**Directions:**
Which of the lines below contain the string "computer"? Copy each one.

**Study material:**
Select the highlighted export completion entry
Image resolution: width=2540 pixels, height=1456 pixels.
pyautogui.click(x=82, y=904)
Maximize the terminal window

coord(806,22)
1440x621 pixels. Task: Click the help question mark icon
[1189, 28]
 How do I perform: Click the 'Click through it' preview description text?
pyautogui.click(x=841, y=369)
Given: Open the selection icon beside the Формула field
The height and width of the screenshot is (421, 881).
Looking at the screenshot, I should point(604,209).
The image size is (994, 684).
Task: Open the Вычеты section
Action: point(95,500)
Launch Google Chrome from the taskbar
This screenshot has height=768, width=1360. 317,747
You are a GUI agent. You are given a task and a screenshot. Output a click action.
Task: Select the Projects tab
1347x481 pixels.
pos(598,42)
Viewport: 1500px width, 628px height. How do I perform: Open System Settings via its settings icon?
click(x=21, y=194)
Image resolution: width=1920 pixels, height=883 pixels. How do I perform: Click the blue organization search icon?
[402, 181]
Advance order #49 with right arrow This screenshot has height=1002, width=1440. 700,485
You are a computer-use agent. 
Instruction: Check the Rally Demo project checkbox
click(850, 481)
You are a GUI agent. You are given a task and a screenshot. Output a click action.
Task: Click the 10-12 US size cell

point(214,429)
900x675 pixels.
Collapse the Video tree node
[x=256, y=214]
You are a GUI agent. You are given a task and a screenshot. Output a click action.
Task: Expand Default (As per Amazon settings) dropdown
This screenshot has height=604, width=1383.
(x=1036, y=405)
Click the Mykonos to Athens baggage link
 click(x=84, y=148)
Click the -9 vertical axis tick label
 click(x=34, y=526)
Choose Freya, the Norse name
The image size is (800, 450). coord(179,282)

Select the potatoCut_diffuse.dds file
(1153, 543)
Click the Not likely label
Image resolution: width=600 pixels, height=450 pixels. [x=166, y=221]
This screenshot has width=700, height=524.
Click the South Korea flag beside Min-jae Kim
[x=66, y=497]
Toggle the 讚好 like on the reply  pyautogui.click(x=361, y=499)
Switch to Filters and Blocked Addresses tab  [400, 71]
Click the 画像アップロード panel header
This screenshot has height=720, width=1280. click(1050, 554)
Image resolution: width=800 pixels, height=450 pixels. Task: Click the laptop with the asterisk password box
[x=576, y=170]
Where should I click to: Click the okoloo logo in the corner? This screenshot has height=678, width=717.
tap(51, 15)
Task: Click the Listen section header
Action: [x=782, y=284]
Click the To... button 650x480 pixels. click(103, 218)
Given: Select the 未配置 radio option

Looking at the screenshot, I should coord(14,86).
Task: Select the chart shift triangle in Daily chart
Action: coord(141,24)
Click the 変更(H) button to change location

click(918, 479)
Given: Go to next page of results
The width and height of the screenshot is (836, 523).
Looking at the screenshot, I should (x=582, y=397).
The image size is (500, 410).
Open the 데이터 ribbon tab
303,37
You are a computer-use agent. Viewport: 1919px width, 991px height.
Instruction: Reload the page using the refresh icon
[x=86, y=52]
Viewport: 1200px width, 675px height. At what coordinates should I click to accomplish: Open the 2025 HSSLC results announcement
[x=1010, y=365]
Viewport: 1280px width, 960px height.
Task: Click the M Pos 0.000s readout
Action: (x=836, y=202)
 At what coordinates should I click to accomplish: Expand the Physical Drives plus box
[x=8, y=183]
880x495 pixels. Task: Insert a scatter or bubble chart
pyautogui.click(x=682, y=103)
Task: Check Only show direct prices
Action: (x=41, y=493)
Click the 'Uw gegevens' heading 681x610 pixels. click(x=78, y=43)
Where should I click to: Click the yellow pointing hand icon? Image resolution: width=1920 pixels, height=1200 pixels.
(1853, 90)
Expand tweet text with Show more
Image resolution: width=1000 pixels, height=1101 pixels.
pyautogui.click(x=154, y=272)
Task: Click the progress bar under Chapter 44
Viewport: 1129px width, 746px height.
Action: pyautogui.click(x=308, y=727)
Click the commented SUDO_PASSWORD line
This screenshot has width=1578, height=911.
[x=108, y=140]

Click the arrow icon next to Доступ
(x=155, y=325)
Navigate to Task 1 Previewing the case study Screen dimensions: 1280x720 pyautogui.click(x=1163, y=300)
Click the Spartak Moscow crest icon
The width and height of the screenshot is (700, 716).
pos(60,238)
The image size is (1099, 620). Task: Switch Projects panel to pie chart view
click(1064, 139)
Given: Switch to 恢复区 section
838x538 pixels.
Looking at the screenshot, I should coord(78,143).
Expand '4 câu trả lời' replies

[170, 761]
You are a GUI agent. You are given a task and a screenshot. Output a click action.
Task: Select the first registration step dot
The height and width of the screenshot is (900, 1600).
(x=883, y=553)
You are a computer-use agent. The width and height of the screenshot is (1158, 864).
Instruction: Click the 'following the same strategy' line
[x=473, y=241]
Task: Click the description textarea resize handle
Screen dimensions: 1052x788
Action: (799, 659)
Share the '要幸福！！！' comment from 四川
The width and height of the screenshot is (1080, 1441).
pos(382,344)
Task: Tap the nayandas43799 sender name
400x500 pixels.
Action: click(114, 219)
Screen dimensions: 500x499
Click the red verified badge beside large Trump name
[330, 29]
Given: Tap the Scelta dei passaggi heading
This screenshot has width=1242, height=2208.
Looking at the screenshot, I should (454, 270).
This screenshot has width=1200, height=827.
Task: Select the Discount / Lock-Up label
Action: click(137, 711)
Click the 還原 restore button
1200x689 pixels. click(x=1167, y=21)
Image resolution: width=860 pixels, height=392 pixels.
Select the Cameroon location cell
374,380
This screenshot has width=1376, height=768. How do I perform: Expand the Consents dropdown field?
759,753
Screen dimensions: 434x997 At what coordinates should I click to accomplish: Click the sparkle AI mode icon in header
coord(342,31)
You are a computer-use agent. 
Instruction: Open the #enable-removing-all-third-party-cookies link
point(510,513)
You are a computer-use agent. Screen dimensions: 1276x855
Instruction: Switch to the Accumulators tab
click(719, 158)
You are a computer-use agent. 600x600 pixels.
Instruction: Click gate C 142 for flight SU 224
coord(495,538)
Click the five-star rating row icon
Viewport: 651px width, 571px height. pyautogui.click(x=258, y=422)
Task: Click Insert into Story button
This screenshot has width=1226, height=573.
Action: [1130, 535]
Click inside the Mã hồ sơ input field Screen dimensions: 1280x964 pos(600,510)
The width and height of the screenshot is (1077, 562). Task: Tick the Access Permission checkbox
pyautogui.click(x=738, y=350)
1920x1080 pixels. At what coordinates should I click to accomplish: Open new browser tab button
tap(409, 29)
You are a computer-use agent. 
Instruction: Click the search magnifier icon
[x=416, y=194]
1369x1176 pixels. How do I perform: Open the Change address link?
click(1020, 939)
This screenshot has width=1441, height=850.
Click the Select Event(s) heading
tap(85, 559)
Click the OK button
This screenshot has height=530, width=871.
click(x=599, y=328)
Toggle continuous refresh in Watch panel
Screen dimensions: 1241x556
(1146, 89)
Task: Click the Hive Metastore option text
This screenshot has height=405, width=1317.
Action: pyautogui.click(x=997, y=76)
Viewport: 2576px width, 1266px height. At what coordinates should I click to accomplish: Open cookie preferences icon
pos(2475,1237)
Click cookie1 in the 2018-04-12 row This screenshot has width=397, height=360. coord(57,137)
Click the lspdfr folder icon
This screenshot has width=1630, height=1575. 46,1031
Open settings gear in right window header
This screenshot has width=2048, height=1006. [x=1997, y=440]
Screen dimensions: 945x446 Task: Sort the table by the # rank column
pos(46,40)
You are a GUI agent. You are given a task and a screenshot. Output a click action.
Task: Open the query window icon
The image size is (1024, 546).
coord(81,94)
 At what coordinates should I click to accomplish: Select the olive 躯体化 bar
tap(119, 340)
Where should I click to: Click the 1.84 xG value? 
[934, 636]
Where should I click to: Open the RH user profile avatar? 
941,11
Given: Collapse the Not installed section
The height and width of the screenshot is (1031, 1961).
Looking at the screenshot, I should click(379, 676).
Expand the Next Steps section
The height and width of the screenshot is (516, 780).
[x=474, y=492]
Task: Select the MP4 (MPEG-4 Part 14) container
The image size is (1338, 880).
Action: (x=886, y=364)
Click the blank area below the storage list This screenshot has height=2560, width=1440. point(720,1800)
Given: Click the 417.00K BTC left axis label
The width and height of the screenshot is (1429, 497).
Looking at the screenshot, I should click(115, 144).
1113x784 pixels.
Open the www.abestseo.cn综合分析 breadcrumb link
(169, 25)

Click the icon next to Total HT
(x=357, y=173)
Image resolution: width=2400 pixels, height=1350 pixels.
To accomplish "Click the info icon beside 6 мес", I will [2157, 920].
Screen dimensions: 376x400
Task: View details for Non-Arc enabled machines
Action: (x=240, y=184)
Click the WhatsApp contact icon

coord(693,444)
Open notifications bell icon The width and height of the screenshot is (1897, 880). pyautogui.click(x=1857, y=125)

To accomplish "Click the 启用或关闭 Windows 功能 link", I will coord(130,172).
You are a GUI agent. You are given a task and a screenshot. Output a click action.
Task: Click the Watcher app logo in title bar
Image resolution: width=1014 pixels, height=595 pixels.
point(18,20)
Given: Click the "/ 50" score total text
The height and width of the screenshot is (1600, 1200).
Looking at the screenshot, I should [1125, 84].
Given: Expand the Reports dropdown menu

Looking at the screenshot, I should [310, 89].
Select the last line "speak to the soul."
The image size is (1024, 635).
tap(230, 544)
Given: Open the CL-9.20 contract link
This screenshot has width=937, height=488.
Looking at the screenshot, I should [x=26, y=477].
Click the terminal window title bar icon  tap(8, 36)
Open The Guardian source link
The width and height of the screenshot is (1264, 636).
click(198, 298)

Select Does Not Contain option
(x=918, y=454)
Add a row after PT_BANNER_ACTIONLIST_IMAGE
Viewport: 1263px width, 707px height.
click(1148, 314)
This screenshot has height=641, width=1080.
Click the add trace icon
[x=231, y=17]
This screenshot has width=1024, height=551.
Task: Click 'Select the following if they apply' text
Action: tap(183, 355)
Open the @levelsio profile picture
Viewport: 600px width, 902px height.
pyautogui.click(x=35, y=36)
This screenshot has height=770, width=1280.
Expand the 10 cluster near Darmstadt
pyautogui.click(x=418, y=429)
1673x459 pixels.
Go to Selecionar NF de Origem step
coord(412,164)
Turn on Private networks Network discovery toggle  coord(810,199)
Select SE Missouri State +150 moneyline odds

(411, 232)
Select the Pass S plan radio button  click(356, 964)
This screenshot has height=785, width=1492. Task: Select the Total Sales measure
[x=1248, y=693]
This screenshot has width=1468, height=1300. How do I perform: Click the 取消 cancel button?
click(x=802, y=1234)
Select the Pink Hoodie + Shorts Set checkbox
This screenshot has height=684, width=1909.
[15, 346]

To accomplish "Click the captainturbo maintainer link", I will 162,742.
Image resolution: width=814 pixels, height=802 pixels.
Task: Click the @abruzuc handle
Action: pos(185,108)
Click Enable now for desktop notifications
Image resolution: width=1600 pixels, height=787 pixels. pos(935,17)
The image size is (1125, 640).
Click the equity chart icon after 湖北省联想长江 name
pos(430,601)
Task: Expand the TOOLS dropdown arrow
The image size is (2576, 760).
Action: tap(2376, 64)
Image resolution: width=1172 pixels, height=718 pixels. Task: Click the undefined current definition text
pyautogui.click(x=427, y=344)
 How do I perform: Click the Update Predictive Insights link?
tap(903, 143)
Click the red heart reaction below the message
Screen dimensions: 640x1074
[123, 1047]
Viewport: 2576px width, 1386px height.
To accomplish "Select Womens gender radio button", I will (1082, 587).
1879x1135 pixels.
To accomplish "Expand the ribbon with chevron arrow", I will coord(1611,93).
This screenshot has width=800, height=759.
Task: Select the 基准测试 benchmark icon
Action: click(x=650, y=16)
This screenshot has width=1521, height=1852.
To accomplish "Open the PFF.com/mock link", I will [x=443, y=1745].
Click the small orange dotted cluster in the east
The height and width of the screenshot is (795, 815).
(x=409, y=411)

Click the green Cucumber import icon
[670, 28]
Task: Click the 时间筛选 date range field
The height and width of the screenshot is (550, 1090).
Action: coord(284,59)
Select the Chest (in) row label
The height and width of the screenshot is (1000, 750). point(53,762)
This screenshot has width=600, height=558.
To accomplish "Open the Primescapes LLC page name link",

**Task solution:**
You are a computer-use agent. 
You are a computer-use agent. Viewport: 1919px width, 991px height.
You are a computer-use agent. The width and height of the screenshot is (1158, 864).
You are a computer-use agent. 
You are a computer-use agent. Screen dimensions: 1276x855
You are a computer-use agent. 600x600 pixels.
You are a computer-use agent. 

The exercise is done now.